START MATERIAL TO PROCESS

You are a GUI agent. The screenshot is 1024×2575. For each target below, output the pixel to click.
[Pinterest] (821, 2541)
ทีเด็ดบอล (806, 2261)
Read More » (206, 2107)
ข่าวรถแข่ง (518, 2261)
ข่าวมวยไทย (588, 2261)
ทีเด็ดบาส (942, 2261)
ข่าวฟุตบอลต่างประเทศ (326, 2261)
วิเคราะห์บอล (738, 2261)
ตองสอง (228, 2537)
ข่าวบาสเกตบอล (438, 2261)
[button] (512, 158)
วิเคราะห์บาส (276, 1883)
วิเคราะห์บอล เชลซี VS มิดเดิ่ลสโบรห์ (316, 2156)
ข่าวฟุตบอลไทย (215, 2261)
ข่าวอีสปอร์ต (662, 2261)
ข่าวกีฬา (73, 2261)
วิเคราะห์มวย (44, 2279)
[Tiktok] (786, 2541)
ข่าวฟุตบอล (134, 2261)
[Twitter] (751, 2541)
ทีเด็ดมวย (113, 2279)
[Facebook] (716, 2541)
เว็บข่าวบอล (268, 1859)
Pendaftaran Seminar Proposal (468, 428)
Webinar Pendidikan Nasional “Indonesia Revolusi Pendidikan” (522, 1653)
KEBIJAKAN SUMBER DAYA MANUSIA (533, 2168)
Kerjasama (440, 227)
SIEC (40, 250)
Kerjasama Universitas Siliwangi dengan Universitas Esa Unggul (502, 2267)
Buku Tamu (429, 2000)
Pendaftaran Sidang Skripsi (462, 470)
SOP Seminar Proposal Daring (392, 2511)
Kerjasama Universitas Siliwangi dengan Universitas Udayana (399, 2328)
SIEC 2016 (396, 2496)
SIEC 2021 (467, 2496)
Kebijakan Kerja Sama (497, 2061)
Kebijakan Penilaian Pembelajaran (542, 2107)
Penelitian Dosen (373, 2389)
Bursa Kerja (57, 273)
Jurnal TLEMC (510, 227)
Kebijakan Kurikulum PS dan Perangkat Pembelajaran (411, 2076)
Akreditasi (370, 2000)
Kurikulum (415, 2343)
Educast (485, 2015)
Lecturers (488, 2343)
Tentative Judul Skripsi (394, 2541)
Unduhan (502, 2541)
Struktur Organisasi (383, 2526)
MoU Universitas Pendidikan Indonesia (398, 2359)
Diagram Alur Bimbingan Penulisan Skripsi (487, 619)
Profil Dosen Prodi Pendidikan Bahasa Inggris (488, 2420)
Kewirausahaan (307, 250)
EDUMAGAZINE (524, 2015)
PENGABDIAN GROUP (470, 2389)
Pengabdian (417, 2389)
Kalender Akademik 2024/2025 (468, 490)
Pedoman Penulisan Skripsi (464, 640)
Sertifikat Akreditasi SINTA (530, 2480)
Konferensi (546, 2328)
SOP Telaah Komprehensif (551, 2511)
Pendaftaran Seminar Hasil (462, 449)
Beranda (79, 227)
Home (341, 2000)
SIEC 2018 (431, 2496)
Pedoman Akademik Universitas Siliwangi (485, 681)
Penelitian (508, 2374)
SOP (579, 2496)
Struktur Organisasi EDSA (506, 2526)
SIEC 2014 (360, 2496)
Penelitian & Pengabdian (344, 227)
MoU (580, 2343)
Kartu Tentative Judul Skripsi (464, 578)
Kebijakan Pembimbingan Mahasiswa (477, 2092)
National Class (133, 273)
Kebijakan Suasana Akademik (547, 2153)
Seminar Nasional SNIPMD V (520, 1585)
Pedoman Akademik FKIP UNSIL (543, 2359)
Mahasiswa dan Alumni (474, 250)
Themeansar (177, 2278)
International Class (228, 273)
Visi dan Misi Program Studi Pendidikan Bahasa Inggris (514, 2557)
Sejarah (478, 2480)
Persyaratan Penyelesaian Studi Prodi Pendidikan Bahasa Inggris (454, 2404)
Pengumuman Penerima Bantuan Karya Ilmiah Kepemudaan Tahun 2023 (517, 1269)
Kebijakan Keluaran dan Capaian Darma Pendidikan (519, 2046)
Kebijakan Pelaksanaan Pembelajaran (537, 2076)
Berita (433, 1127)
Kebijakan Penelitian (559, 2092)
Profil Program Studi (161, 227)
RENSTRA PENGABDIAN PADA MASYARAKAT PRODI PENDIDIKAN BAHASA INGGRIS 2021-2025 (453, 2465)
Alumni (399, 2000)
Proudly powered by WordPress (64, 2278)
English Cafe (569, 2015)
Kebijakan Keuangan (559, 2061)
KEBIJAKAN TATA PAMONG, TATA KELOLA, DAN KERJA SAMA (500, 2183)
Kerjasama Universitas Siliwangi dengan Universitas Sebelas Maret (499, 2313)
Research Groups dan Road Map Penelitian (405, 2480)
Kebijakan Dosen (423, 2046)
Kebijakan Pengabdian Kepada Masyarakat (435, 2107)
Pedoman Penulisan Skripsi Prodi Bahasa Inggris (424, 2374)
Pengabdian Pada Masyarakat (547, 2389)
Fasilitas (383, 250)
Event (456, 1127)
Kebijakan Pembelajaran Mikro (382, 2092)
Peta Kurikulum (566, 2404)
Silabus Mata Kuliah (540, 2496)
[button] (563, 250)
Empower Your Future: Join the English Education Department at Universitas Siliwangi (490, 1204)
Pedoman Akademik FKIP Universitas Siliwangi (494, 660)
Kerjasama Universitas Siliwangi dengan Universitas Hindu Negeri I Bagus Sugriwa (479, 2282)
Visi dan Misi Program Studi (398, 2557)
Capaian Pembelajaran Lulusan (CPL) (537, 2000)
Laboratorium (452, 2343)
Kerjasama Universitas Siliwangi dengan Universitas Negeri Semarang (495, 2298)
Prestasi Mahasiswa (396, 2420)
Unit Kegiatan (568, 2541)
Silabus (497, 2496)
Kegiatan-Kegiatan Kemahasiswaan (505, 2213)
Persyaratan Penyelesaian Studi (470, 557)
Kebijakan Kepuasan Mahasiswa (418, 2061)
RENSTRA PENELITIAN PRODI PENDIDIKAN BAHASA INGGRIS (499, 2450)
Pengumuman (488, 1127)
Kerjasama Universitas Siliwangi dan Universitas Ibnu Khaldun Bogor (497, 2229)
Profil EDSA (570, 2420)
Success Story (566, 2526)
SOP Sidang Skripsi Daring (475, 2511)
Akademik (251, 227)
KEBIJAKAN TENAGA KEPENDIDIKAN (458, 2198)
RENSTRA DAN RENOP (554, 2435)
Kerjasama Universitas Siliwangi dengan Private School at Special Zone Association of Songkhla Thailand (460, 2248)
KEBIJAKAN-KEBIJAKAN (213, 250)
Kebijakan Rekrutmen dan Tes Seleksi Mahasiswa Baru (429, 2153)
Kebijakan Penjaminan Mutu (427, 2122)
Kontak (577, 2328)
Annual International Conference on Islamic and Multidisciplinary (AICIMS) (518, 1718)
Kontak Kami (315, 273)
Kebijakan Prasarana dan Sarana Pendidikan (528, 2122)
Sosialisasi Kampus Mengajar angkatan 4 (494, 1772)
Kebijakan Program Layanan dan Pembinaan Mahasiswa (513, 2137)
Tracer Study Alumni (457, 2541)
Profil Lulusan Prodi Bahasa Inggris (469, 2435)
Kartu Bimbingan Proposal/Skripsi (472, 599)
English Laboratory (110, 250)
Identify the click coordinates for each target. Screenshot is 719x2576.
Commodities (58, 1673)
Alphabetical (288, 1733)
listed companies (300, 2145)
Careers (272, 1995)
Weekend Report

END MATERIAL TO PROCESS

WHAT THE TASK ASKS: Could you set down exactly the lines from the one containing "Pengumuman (488, 1127)" through the last line of the records above, both included?

SOLUTION FOR THIS EXERCISE:
Pengumuman (488, 1127)
Kerjasama Universitas Siliwangi dan Universitas Ibnu Khaldun Bogor (497, 2229)
Profil EDSA (570, 2420)
Success Story (566, 2526)
SOP Sidang Skripsi Daring (475, 2511)
Akademik (251, 227)
KEBIJAKAN TENAGA KEPENDIDIKAN (458, 2198)
RENSTRA DAN RENOP (554, 2435)
Kerjasama Universitas Siliwangi dengan Private School at Special Zone Association of Songkhla Thailand (460, 2248)
KEBIJAKAN-KEBIJAKAN (213, 250)
Kebijakan Rekrutmen dan Tes Seleksi Mahasiswa Baru (429, 2153)
Kebijakan Penjaminan Mutu (427, 2122)
Kontak (577, 2328)
Annual International Conference on Islamic and Multidisciplinary (AICIMS) (518, 1718)
Kontak Kami (315, 273)
Kebijakan Prasarana dan Sarana Pendidikan (528, 2122)
Sosialisasi Kampus Mengajar angkatan 4 (494, 1772)
Kebijakan Program Layanan dan Pembinaan Mahasiswa (513, 2137)
Tracer Study Alumni (457, 2541)
Profil Lulusan Prodi Bahasa Inggris (469, 2435)
Kartu Bimbingan Proposal/Skripsi (472, 599)
English Laboratory (110, 250)
Identify the click coordinates for each target. Screenshot is 719x2576.
Commodities (58, 1673)
Alphabetical (288, 1733)
listed companies (300, 2145)
Careers (272, 1995)
Weekend Report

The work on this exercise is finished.